It's basically the end of October and another year is set to hit the books for most of us. Tomorrow starts the first day of November for me and this is my final push to see where I can finish for 2021.
I wrote these notes last night for my weekly email update below and I've added a few additional thoughts. Keep in mind that I'm still having some issues with proofing (lol, I think I always did but now I have something to tag it on )

State of the Industry

The other day I had a long discussion with my long time buddy Larry K, and I made mention that in my 41 years in the industry I've never seen our industry take this many hits like we have in the last 18 months.  I don't need to rehash every instance of those 18 months but we understand it's been a mighty struggle.
My Concerns/Sales
I have some serious concerns about our industry. First and most important is the continued back ordering of devices and my concern for many of us that make our living in sales. For as long as I remember it's been a commission based compensation with a meager salary.  I like to equate the pay structure as getting waiter/waitresses pay and we're all in this for the commissions because the pay structure would never support the families.

Commissions

If you're only paid when MFPs are delivered and funded then receiving commissions become a waiting game. My question becomes who has the bigger bucks to hold out for the MFPs to be delivered.  The dealer owners or the sales people? This is not meant to rag on dealer owners and I understand the issue at hand that we all face. I would just hate to see our industry lose talented sales people and can only hope that dealers will find ways to help sales people with additional comp or draws to get us all through these times.
Concerns/Techs
I've always seen techs as an aging bunch (just like me) because I don't hear of or see many 20 something technicians. Lately I've heard from multiple dealer owners that they've had many techs leave the copier industry and take jobs out of the industry.   The reason recent frenzy of hiring and compensation offers in the last 6 months. Many of these dealers can't find techs to fill the voids.
Forty one years ago I was hired as a trainee for a copier service school. The school was a 16 week course and at the end of the course that company found every tech a job (of course it was entry level).  The program was run in conjunction with the local government county.

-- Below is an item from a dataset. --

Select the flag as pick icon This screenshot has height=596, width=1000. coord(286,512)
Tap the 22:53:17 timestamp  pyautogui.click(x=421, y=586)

The program was funded by the feds along with county peeps and the dealer to facilitate the training program.
When it was all said and done that dealership ran 4 or 5 classes graduating around 120 techs. To boot we were paid an amazing $3.15 per hour.
I wanted to mentioned this because maybe this might be an idea that may help others. I know the entry level position will not fill the entire void, however it's a start.

Copier Inflation

A few more thoughts,  one of the easiest ways to keep the existing techs is to make sure they are paid well and compensated well.  I'm thinking instead of seeing the race to zero we will now start seeing the increase for cost per page, maintenance agreements, and hourly charges.  It could also be a blessing as long as we can finally stop the raise to zero.

Hardware/supply prices are already up and some as high as 10% and we'll see higher prices if the container prices continue to increase for the next year.

Do you recall the idiom "the straw that broke the camel's back", it was more about a number of issues or events that finally added up to the breaking point?  At this time I'm not so sure how many straws we can take.

-=Good Selling=-
Looking for a Greener Pastures?
I have a well respected dealer principal that is looking to higher trained Canon technicians for the Salem, Virginia area. They are willing to extend relocation costs and offer an excellent comp program. I've been to his location and the area is beautiful. A great area of the country, and a great area to raise a family! Please follow this link and contact Paul Story Sr.

If you like something I've posted please feel free to click the "like" button!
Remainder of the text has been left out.